***** RECORDS TO PROCESS

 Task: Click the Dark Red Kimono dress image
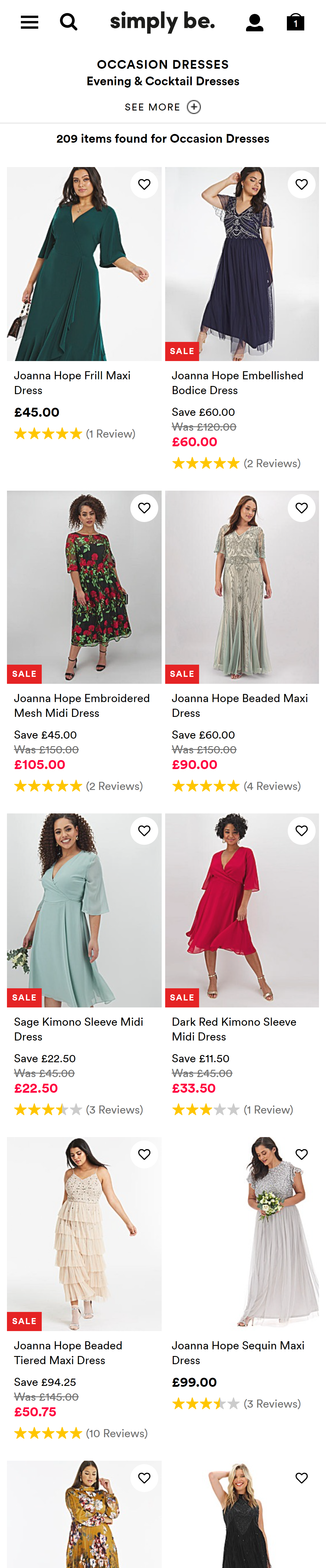tap(242, 910)
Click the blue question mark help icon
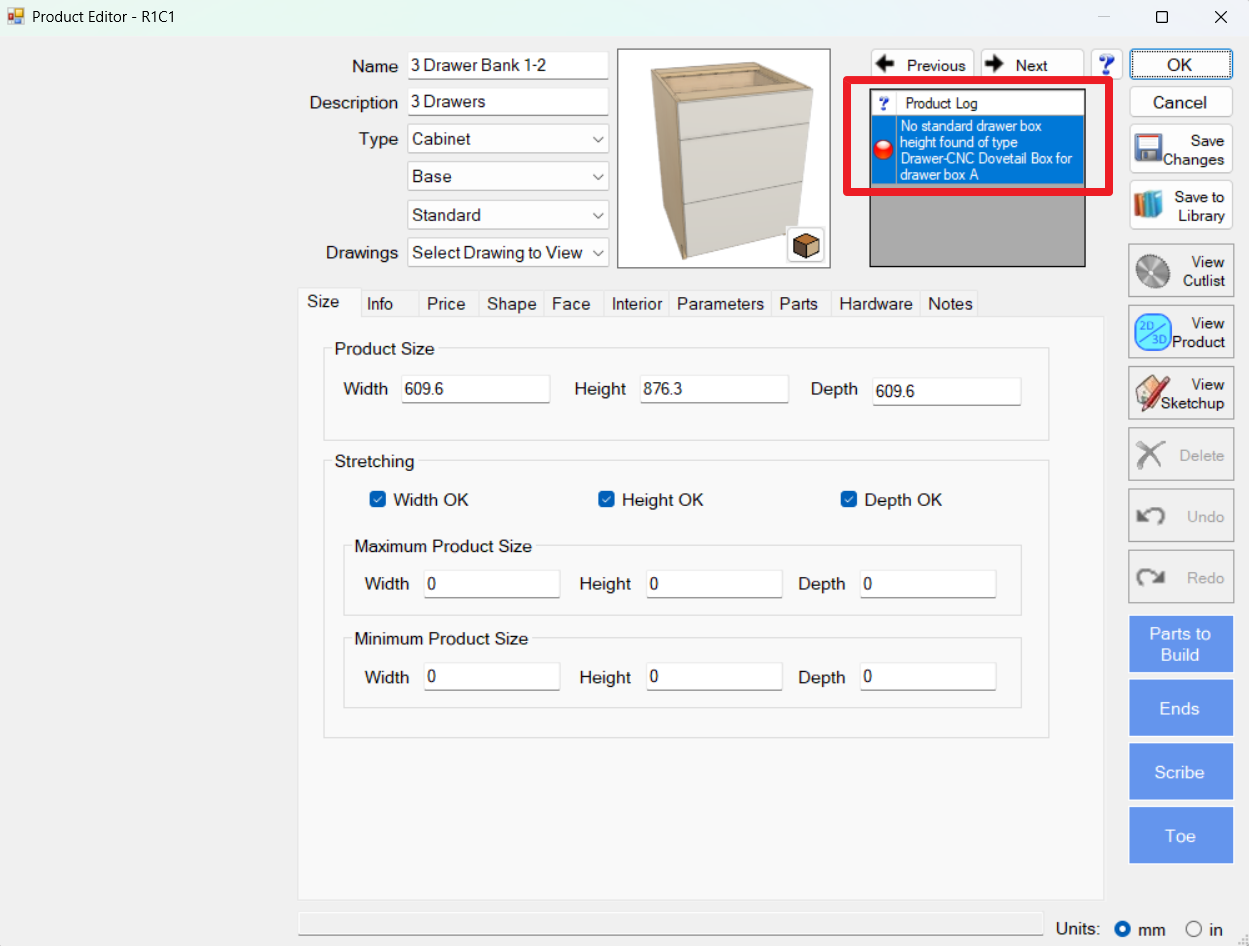Image resolution: width=1249 pixels, height=946 pixels. click(1106, 65)
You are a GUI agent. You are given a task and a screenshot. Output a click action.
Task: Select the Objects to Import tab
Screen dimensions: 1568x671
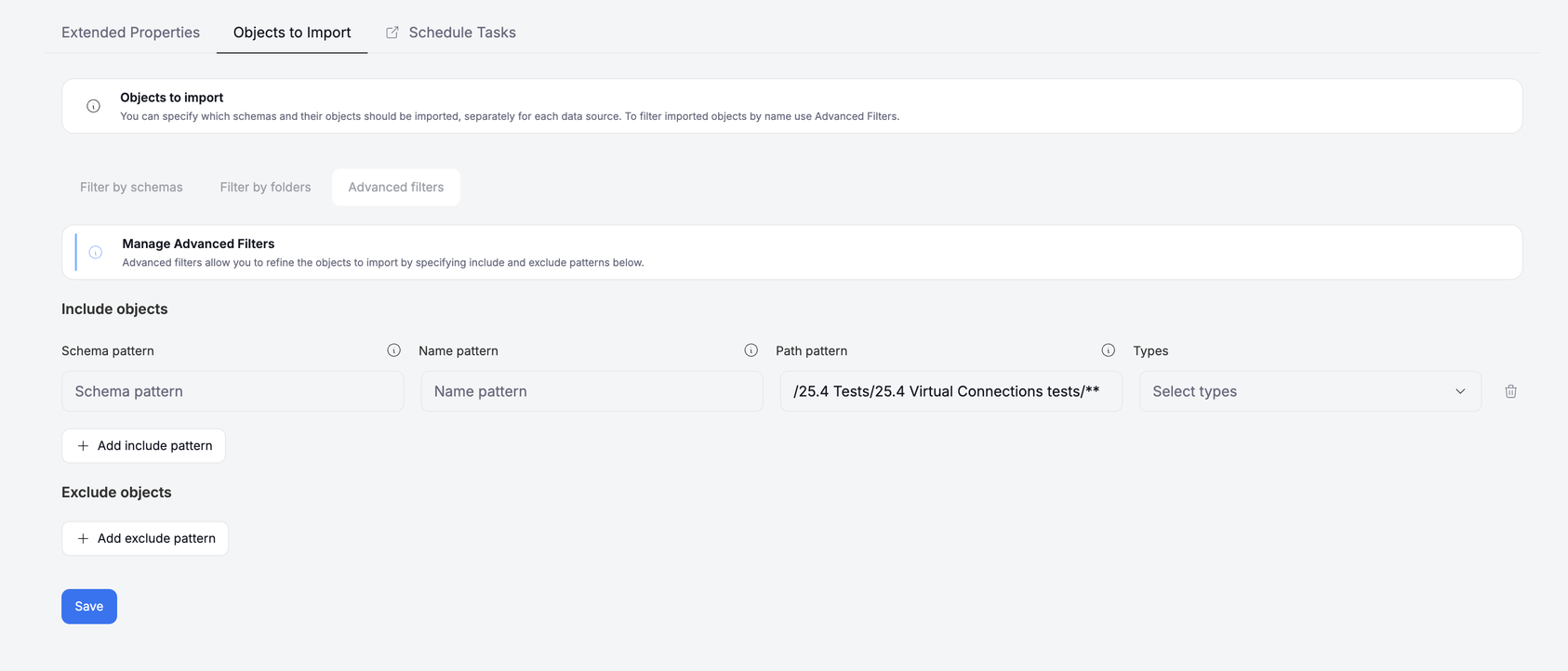click(292, 33)
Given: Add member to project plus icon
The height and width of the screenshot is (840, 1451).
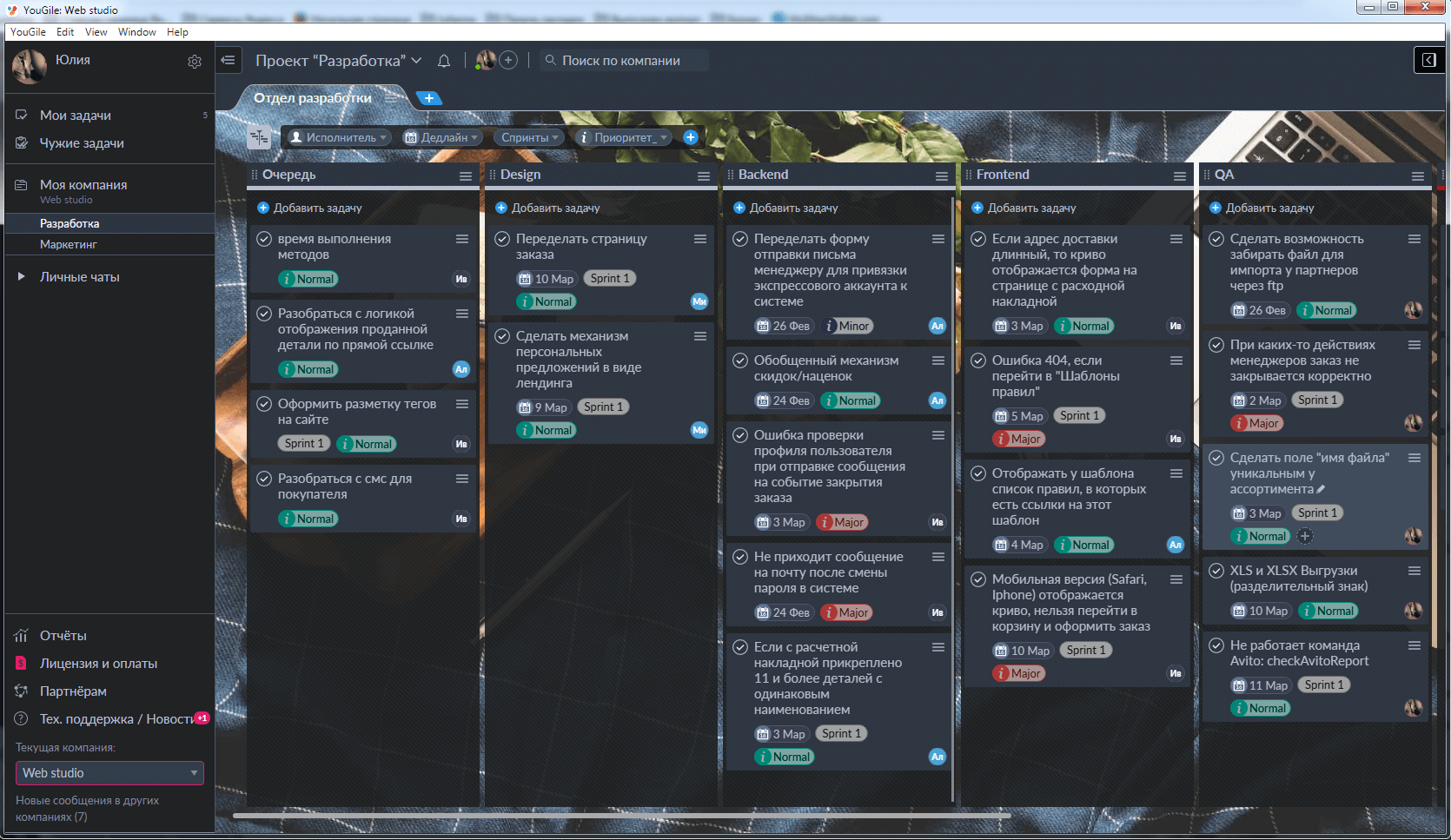Looking at the screenshot, I should point(509,60).
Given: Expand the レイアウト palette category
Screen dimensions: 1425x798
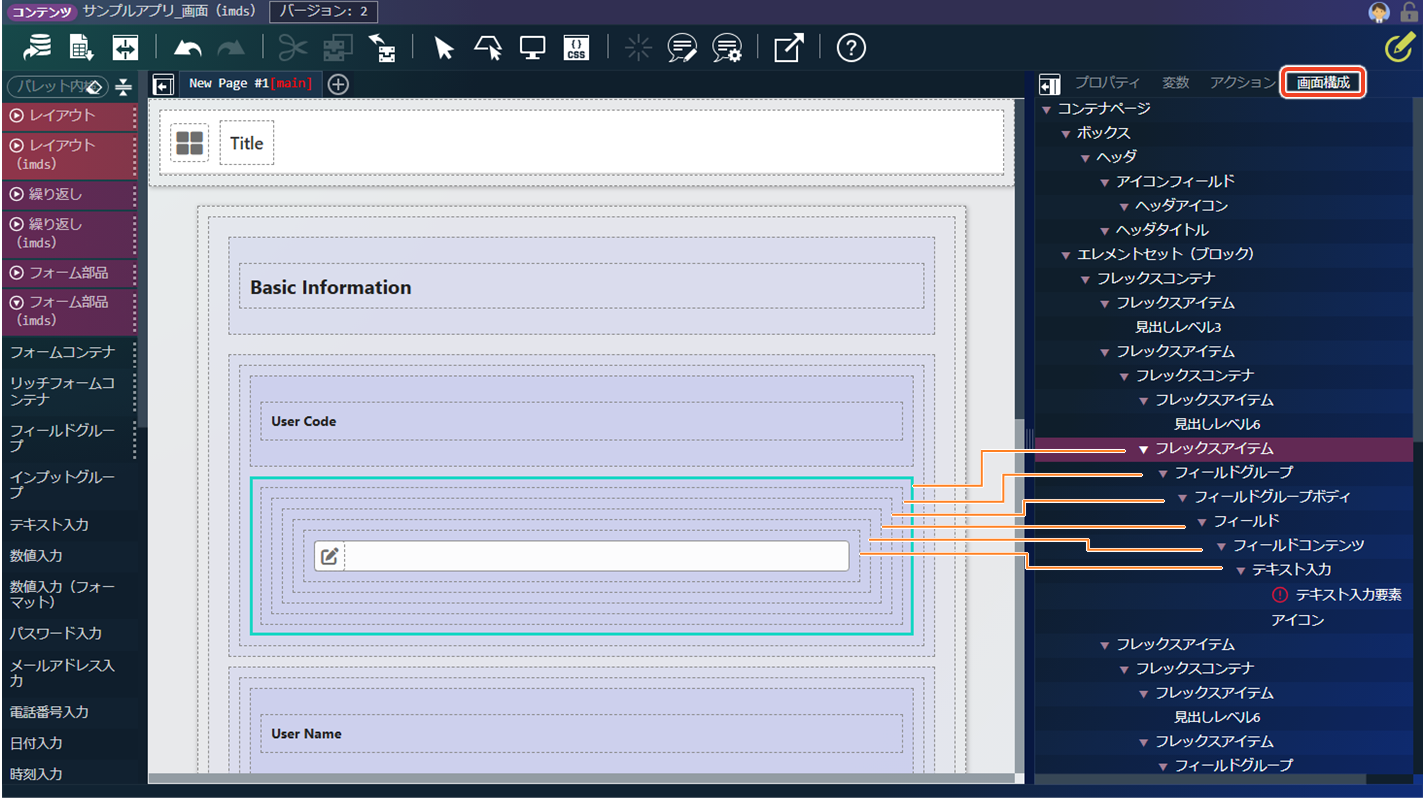Looking at the screenshot, I should [x=16, y=116].
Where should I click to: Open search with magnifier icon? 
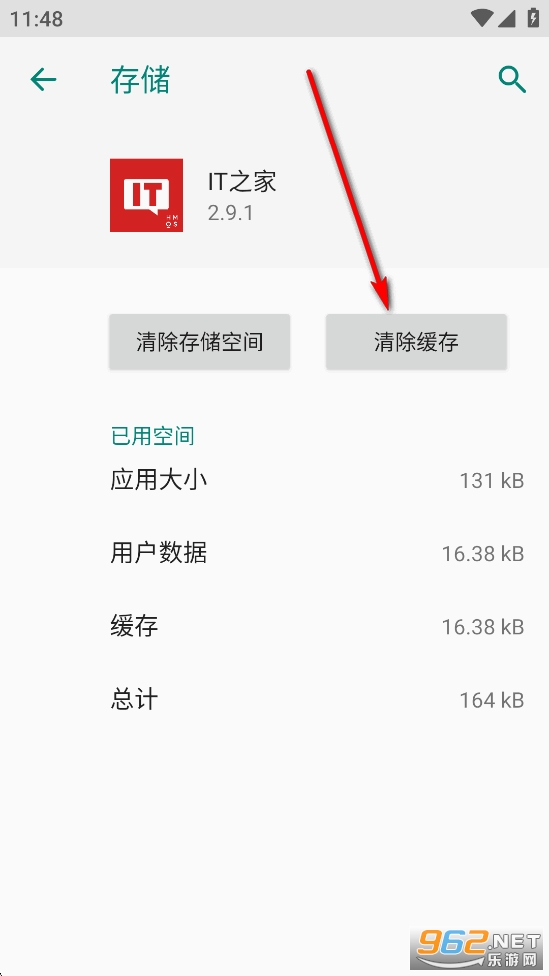[x=512, y=80]
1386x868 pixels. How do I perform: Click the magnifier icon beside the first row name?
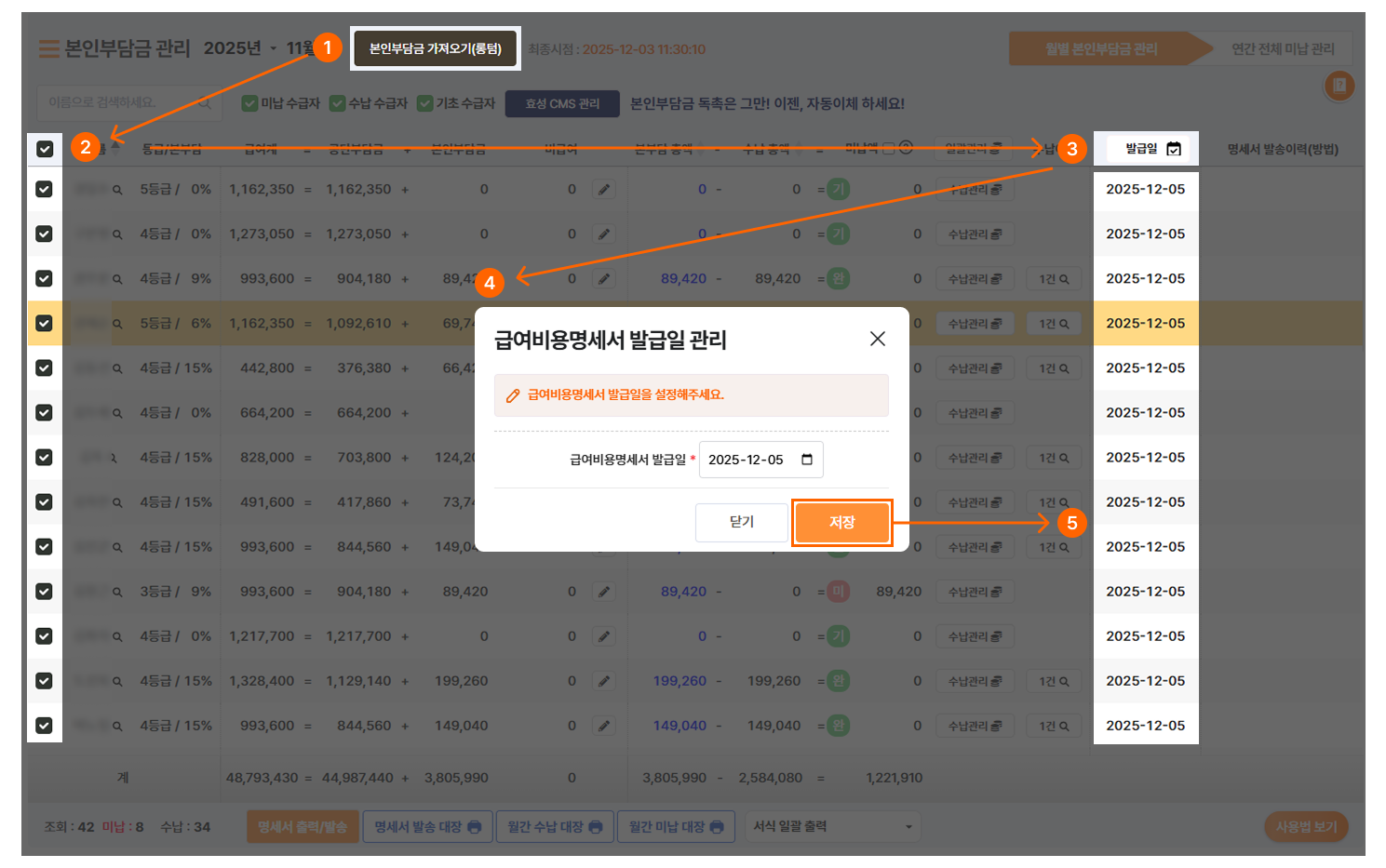click(117, 190)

**********

PROBLEM TO SOLVE =
Please write out every line of the material above word for word, leaving out the pictures.

EXERCISE RESULT =
 Task: Click the Dark Red Kimono dress image
tap(242, 910)
Click the blue question mark help icon
Image resolution: width=1249 pixels, height=946 pixels. click(1106, 65)
You are a GUI agent. You are given a task and a screenshot. Output a click action.
Task: Select the Objects to Import tab
Screen dimensions: 1568x671
click(292, 33)
Given: Add member to project plus icon
The height and width of the screenshot is (840, 1451).
Looking at the screenshot, I should point(509,60).
Given: Expand the レイアウト palette category
Screen dimensions: 1425x798
Looking at the screenshot, I should [x=16, y=116].
Where should I click to: Open search with magnifier icon? 
[x=512, y=80]
1386x868 pixels. How do I perform: Click the magnifier icon beside the first row name?
click(117, 190)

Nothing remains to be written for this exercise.